TASK TO COMPLETE: Your answer should be the lines from the one with "Instruction: Save Pamper" to the end of the data below, both included, exact and free of pictures.

GIVEN RECORDS:

----------------

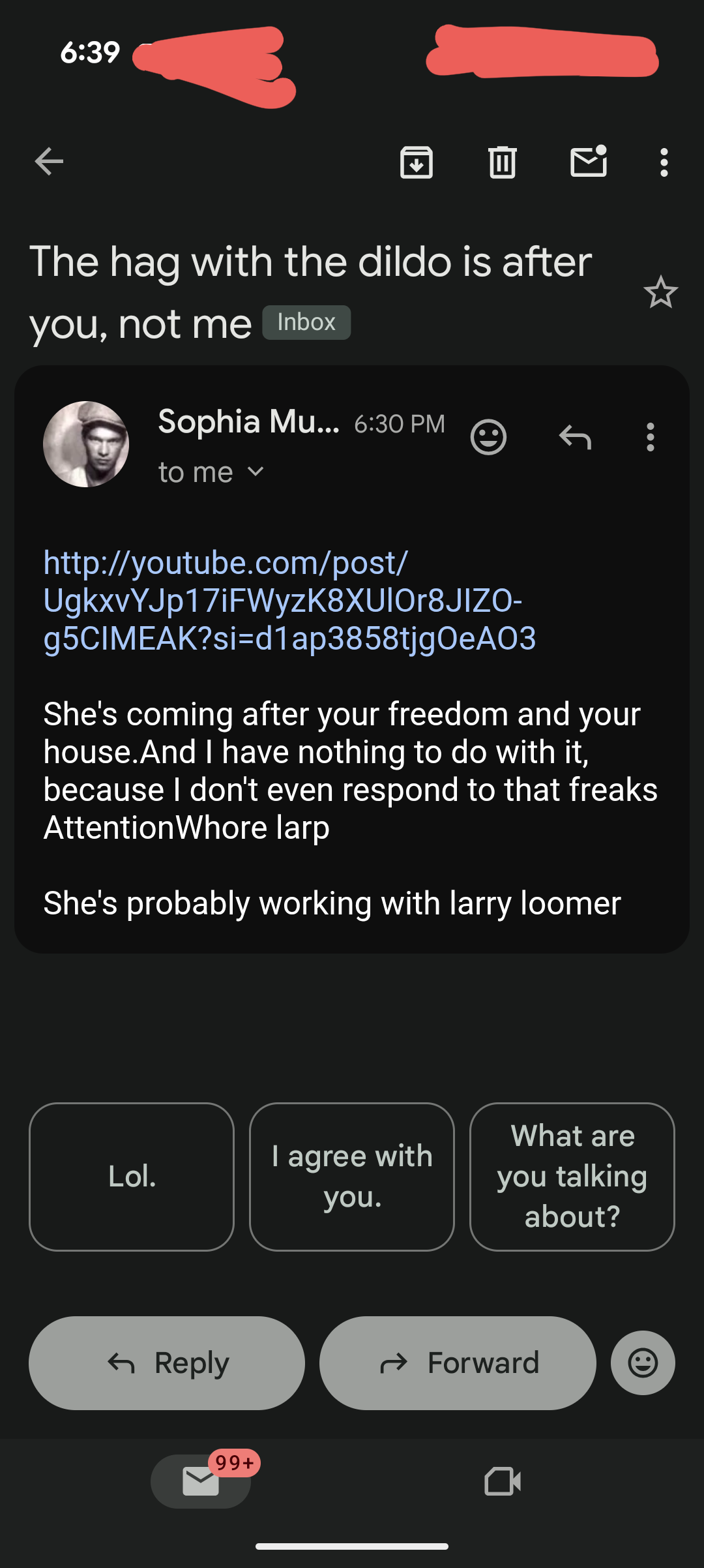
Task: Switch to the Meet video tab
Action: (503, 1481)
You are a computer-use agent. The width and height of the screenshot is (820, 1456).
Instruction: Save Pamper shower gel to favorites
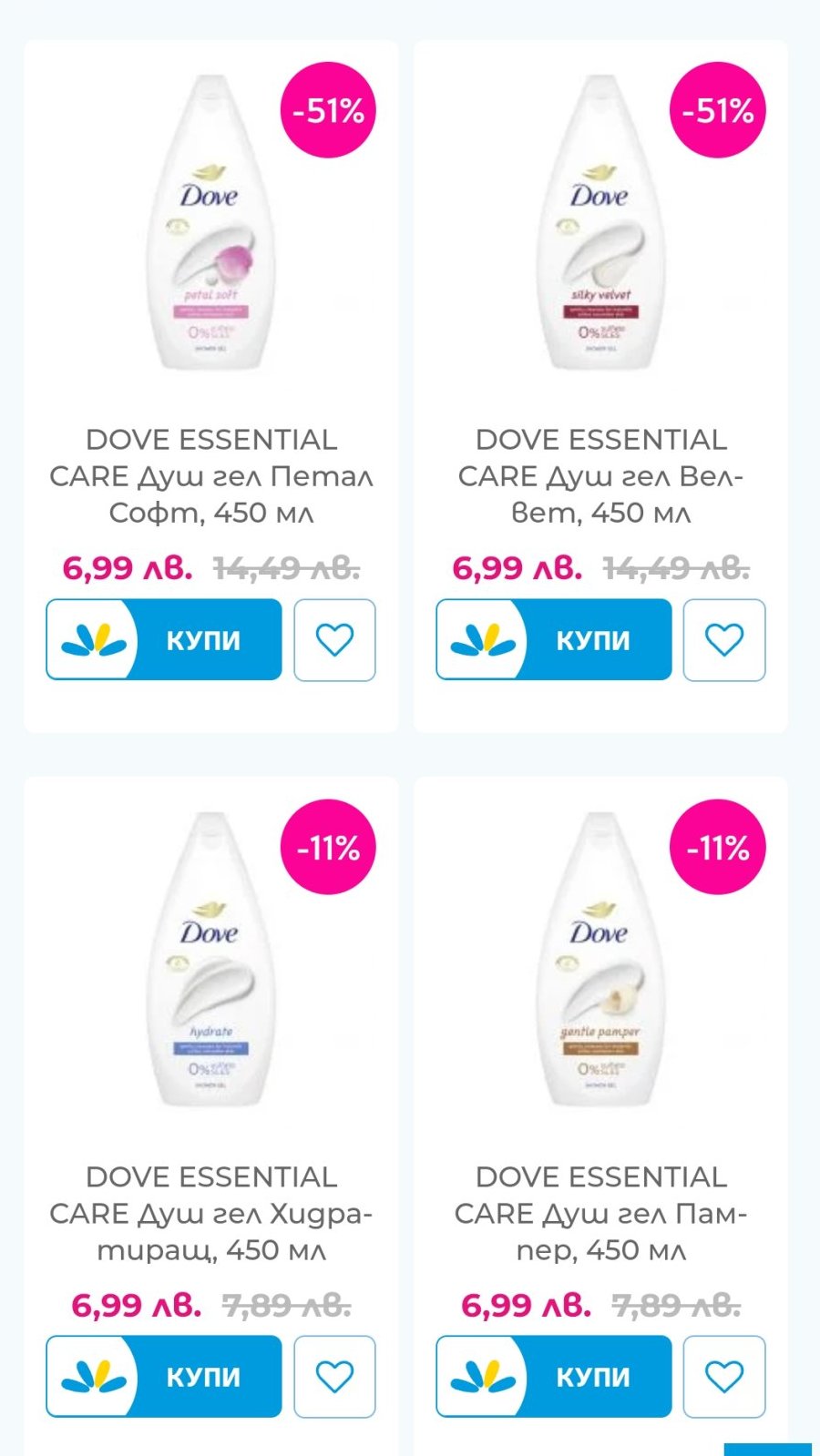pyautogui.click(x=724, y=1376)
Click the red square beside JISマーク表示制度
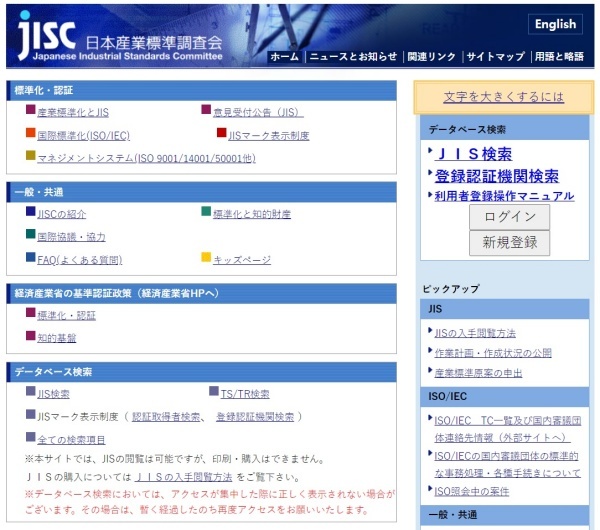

----------------

TASK SOLUTION:
Instruction: Save Pamper shower gel to favorites
pyautogui.click(x=724, y=1376)
Click the red square beside JISマーク表示制度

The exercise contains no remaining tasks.